La conmemoración del centenario de Camus ha sacado a la luz, entre homenajes, recelos, mezquindades y espléndidas publicaciones (como la correspondencia con el poeta Francis Ponge), detalles desconocidos de un proyecto cuyo fracaso entristeció al escritor. El 25 de septiembre de 1950, el actor Gérard Philipe le escribió una carta a Camus rebosante de optimismo; el encabezamiento, "Mon cher Albert", y el tuteo utilizado en toda ella denotan la familiaridad que existía entre ambos, establecida desde que en 1945 se conocieron personalmente el día del estreno de ‘Calígula' en el teatro Hébertot de París. Tres años antes, Camus había descubierto a Philipe en una pieza de Giraudoux, quedando tan impresionado que fue él mismo quien le eligió para interpretar el rol titular de su tragedia. Poco tiempo después, en 1947, Gérard protagonizaría junto a María Casares, la pareja de Camus, la adaptación de ‘La cartuja de Parma' filmada por Christian-Jaque.

Los documentos encontrados en los archivos de la editorial Gallimard y recientemente dados a conocer indican sin embargo que fue del actor -en 1950 convertido en una estrella gracias a sus papeles cinematográficos a las órdenes de Autant-Lara, Allégret, René Clair, Max Ophüls y Marcel Carné, entre otros- de quien partió la idea de llevar a la pantalla ‘El extranjero' de Camus, que ya había despertado el interés de la industria cinematográfica francesa.
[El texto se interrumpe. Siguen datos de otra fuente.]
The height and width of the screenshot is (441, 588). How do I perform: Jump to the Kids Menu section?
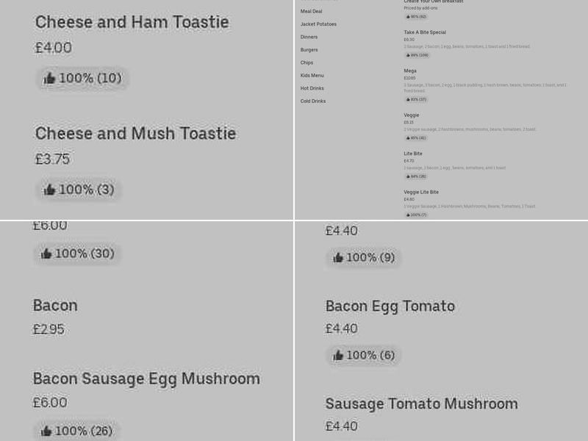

En la correspondencia cruzada con los primeros productores que pidieron una opción de compra de derechos a la editorial parisina encontramos a Dionys Mascolo, sugestiva figura del campo entrecruzado de la literatura y la política, en el que desempeñó largos años, y no sólo por su larga vinculación amorosa con Marguerite Duras, un relevante papel de característico. En el asunto al que nos referimos, Mascolo comparece en función del cargo que desempeñaba en Gallimard desde el fin de la guerra mundial, el de director del servicio de ventas audiovisuales y teatrales de los libros de autores de la casa. Y es él el que, al contestar a esos productores interesados, señala que el novelista franco-argelino sin duda pondrá como una de las condiciones de su consentimiento el nombre del director elegido, añadiendo Mascolo que a Camus le gustaría mucho "ver a Jean Renoir hacer el film. ¿Creen que eso será posible?".
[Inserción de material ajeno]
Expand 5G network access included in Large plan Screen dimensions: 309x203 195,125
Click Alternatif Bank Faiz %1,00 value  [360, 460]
Frustrado casi de raíz aquel intento, Gérard Philipe, a través de su agente Lulu Watier, logró levantar una nueva producción gracias al apoyo económico del príncipe ruso emigrado Sacha Gordine, otro personaje real muy novelesco, tanto que aparece con siluetas cambiantes en más de una novela de Patrick Modiano. En ese segundo proyecto patrocinado por el actor con el dinero del príncipe, Renoir ya figura como realizador, a plena satisfacción de Camus; para el rodaje, una vez listo el guión que se encomendaría al celebrado tándem Aurenche y Bost, se ha previsto la fecha de la primavera de 1951. Todo parecía estar bien engranado, como le escribe Philipe a Camus en la citada carta de septiembre de 1950: "Tengo la impresión de que esta vez no habrá pegas". Las hubo.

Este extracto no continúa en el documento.